-- START DATA FOR PROCESSING --

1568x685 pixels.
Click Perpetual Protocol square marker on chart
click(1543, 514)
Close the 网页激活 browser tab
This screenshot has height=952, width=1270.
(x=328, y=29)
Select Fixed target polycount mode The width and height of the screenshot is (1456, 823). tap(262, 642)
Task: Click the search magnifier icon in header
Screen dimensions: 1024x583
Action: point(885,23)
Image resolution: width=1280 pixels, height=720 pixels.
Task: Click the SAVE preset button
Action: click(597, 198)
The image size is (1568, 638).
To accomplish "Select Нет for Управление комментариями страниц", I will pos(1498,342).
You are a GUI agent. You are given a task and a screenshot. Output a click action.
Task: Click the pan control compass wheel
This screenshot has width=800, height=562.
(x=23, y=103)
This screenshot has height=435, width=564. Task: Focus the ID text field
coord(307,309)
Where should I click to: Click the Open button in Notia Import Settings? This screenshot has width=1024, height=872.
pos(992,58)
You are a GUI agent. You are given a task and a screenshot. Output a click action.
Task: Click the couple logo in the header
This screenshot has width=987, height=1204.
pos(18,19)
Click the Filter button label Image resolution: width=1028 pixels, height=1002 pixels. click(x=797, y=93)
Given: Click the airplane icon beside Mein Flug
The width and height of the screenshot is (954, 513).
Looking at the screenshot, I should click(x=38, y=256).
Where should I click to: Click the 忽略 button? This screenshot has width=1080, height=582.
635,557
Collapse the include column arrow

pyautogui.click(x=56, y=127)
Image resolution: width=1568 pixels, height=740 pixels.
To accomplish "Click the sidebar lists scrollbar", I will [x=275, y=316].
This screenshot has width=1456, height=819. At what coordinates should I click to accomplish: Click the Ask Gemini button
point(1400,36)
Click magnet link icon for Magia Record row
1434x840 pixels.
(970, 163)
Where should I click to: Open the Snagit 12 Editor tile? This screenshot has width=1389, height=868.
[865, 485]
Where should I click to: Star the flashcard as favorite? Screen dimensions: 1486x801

-- END DATA FOR PROCESSING --

WORK TO BE COMPLETED>
Set down, word for word, the part of the records that opens with the first line and closes with the line containing "pyautogui.click(x=56, y=127)", including both of those lines.

REPLY TO THE TASK>
1568x685 pixels.
Click Perpetual Protocol square marker on chart
click(1543, 514)
Close the 网页激活 browser tab
This screenshot has height=952, width=1270.
(x=328, y=29)
Select Fixed target polycount mode The width and height of the screenshot is (1456, 823). tap(262, 642)
Task: Click the search magnifier icon in header
Screen dimensions: 1024x583
Action: point(885,23)
Image resolution: width=1280 pixels, height=720 pixels.
Task: Click the SAVE preset button
Action: click(597, 198)
The image size is (1568, 638).
To accomplish "Select Нет for Управление комментариями страниц", I will pos(1498,342).
You are a GUI agent. You are given a task and a screenshot. Output a click action.
Task: Click the pan control compass wheel
This screenshot has width=800, height=562.
(x=23, y=103)
This screenshot has height=435, width=564. Task: Focus the ID text field
coord(307,309)
Where should I click to: Click the Open button in Notia Import Settings? This screenshot has width=1024, height=872.
pos(992,58)
You are a GUI agent. You are given a task and a screenshot. Output a click action.
Task: Click the couple logo in the header
This screenshot has width=987, height=1204.
pos(18,19)
Click the Filter button label Image resolution: width=1028 pixels, height=1002 pixels. click(x=797, y=93)
Given: Click the airplane icon beside Mein Flug
The width and height of the screenshot is (954, 513).
Looking at the screenshot, I should click(x=38, y=256).
Where should I click to: Click the 忽略 button? This screenshot has width=1080, height=582.
635,557
Collapse the include column arrow

pyautogui.click(x=56, y=127)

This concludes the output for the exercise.